Hi Kevin, Few questions which you could update to the bug. 1) What is RHACM hub ? 2) How is this VM different from a normal VM created on the cluster ? Asking as we can see, apps.open-cluster-management.io/hosting-subscription: kevin-dr/kev-vm-dvtemplate-odr-metro-2-subscription-1 3) As per you, is this a blocker bug for 4.14? Is this preventing you from testing any other feature ?

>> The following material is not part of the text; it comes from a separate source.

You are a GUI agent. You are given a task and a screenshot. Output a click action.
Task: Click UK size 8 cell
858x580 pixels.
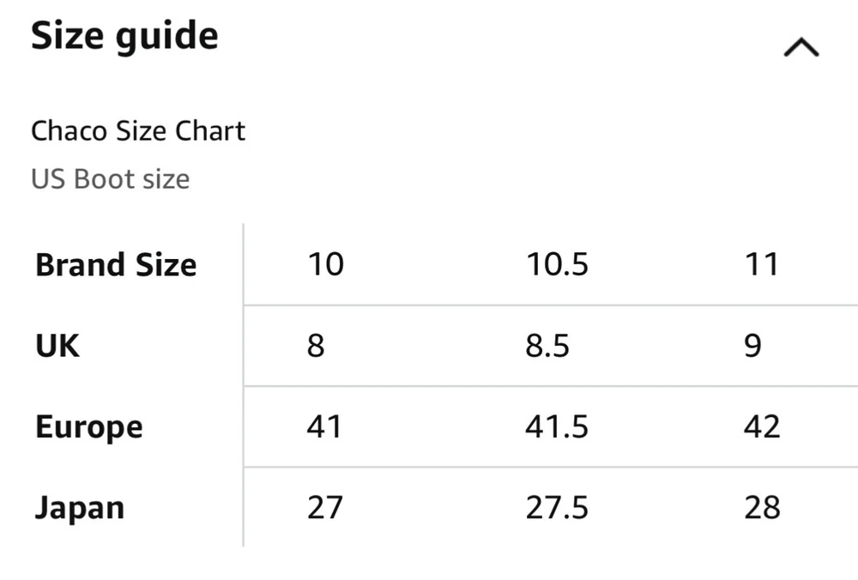pyautogui.click(x=316, y=346)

(In reply to Kedar Bidarkar from comment #2) > Hi Kevin, > Few questions which you could update to the bug. > > 1) What is RHACM hub ? Red Hat Advance Cluster Management > 2) How is this VM different from a normal VM created on the cluster ? > Asking as we can see, apps.open-cluster-management.io/hosting-subscription: > kevin-dr/kev-vm-dvtemplate-odr-metro-2-subscription-1 It should not be different, On the Red Hat Advanced Cluster Management hub I create a subscription based application (which includes the vm yaml) which deploys the vm to the target openshift cluster > 3) As per you, is this a blocker bug for 4.14? Is this preventing you from > testing any other feature ? I am able to continue my testing, I am able to restart and access the vm after it abruptly shuts down. That said the vm just shutting down is serious, so the bug should definitely get attention.
@Kevin, Also could you please share the must-gather log, next time you hit this issue?
The must-gather link shared was, https://drive.google.com/drive/folders/1LGIxKdDXQFkWqlEagMjOa-BPi4Wru1BE
@kgoldbla I cannot see anything relevant in the uploaded must-gather, actually, I see no VMs running at all and the namespace 'kevin-dr' does not exist. Can you share something that exhibits the issue?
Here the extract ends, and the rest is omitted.